A Confederação Nacional da Indústria (CNI) divulgou um levantamento que aponta efeitos positivos da cobrança de imposto sobre compras internacionais de pequeno valor, popularmente conhecida como “taxa das blusinhas”. A análise, apresentada nesta quarta-feira (22), indica que a medida contribuiu significativamente para a economia nacional, contendo importações e fortalecendo o mercado interno.
Entre os principais resultados, a CNI estima que a política fiscal preservou mais de 100 mil empregos e gerou uma movimentação bilionária na economia brasileira. A iniciativa, que visa equilibrar a competitividade entre produtos nacionais e importados, reforçou o caixa da União e impediu a entrada de bilhões de reais em produtos estrangeiros.

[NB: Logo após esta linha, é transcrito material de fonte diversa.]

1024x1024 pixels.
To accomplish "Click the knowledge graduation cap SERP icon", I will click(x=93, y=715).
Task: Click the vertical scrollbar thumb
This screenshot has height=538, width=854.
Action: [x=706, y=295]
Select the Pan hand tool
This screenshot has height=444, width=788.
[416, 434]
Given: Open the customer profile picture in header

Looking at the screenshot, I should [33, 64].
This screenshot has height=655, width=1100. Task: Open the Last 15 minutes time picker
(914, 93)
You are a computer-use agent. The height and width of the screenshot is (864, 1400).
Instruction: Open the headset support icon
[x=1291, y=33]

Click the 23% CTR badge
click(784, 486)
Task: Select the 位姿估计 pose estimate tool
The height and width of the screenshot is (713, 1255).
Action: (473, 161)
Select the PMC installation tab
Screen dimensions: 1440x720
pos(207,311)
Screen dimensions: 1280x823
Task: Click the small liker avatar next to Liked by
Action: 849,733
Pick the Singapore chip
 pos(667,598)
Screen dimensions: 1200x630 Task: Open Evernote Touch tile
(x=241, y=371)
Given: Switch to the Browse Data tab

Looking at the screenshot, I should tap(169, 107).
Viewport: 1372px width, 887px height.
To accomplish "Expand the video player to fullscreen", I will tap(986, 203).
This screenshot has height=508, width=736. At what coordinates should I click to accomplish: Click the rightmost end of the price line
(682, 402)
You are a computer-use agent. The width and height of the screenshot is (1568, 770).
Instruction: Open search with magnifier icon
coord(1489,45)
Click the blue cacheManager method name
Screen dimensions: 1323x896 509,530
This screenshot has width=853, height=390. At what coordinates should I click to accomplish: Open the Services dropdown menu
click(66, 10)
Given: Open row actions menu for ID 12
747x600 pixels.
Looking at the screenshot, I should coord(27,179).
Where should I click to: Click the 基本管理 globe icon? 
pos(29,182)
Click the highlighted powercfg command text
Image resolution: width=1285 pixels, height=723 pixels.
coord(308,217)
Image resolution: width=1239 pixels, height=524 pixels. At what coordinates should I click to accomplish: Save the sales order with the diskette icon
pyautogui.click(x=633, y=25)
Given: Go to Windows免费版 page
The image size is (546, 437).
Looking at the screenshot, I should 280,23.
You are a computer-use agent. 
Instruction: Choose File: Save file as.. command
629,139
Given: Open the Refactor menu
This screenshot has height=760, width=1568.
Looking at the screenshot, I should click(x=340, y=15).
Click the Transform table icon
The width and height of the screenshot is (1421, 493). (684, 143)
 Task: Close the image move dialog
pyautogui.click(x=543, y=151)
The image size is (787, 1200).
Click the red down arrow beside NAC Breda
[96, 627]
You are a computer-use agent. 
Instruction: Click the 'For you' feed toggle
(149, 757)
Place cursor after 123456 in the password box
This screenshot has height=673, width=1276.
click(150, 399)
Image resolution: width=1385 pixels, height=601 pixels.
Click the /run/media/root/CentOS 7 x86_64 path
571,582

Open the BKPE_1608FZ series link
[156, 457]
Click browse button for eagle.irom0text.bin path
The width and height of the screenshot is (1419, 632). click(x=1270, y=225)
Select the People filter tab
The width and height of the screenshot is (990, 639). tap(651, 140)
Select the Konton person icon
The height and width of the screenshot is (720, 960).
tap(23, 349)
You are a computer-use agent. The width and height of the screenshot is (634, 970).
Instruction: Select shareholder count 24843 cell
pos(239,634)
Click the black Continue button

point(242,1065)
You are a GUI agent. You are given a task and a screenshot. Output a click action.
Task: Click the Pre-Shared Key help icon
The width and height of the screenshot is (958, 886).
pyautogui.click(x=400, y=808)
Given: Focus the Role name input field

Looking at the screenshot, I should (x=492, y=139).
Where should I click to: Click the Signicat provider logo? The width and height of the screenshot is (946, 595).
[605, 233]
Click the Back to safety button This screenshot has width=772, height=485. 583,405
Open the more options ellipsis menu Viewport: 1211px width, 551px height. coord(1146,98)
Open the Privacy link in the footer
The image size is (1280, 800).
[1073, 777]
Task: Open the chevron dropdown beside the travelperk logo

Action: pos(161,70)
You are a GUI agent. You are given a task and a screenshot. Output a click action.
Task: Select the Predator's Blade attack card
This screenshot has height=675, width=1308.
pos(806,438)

Impacto econômico e preservação de empregos
O estudo da CNI detalha que a tributação sobre compras internacionais evitou a saída de R$ 4,5 bilhões em importações. Consequentemente, a medida foi crucial para a preservação de 135,8 mil empregos no país, além de injetar R$ 19,7 bilhões na economia brasileira. Estes números refletem a intenção da política de proteger a produção nacional.
A arrecadação federal com o imposto sobre remessas de pequeno valor também demonstrou crescimento substancial, passando de R$ 1,4 bilhão em 2024 para R$ 3,5 bilhões em 2025. Essa elevação no caixa da União é um dos efeitos diretos da implementação da taxa.
Marcio Guerra, superintendente de Economia da CNI, ressaltou a importância da medida. “O objetivo principal da ‘taxa das blusinhas’ não é tributar o consumidor, mas proteger a economia. Tornar a indústria brasileira competitiva é primordial para que nós possamos manter empregos e gerar renda”, afirmou. Ele complementou que, embora as importações sejam bem-vindas para aumentar a competitividade, é fundamental que elas ocorram em condições de igualdade com os produtos nacionais.
Regulamentação e funcionamento da tributação
A medida estabelece a cobrança de 20% de Imposto de Importação sobre compras internacionais com valor de até US$ 50. Essa regra entrou em vigor em agosto de 2024, como parte do programa Remessa Conforme, que foi criado com o objetivo de regulamentar o comércio eletrônico internacional. Para mais detalhes sobre a implementação, pode-se consultar a Agência Brasil.
Um dos pontos-chave da nova sistemática é a cobrança do imposto no momento da compra. Essa antecipação facilita a fiscalização por parte das autoridades e contribui para a redução de fraudes, garantindo maior conformidade nas operações de comércio exterior.
Redução de importações e combate a fraudes
A implementação da nova regra resultou em uma queda notável no volume de encomendas internacionais. Em 2024, o Brasil recebeu 179,1 milhões de remessas, número que recuou para 159,6 milhões em 2025. Sem a taxação, a projeção da indústria indicava que o volume de pacotes ultrapassaria os 205 milhões, evidenciando o impacto direto da medida na contenção das compras no exterior.
A CNI destaca que a “taxa das blusinhas” também inibiu práticas irregulares que eram comuns antes da tributação. Entre elas, estavam o subfaturamento de mercadorias, a divisão de pedidos para burlar limites de valor e o uso indevido de isenções fiscais. Com o novo sistema, as plataformas internacionais são obrigadas a informar e recolher os impostos no ato da venda, fortalecendo o controle e diminuindo as irregularidades.
Fortalecimento da indústria nacional
Antes da mudança na legislação, produtos importados de baixo valor frequentemente entravam no país sem o pagamento integral dos tributos, enquanto os itens nacionais eram taxados normalmente. Essa disparidade gerava uma concorrência desigual, prejudicando a produção local.
Com a nova regra, a CNI aponta um maior equilíbrio entre produtos nacionais e estrangeiros, o que proporciona um fôlego importante para a indústria brasileira. O principal efeito, segundo a confederação, é a proteção da produção nacional, com a consequente manutenção de empregos e a geração de renda dentro do país, promovendo um ambiente de mercado mais justo e competitivo.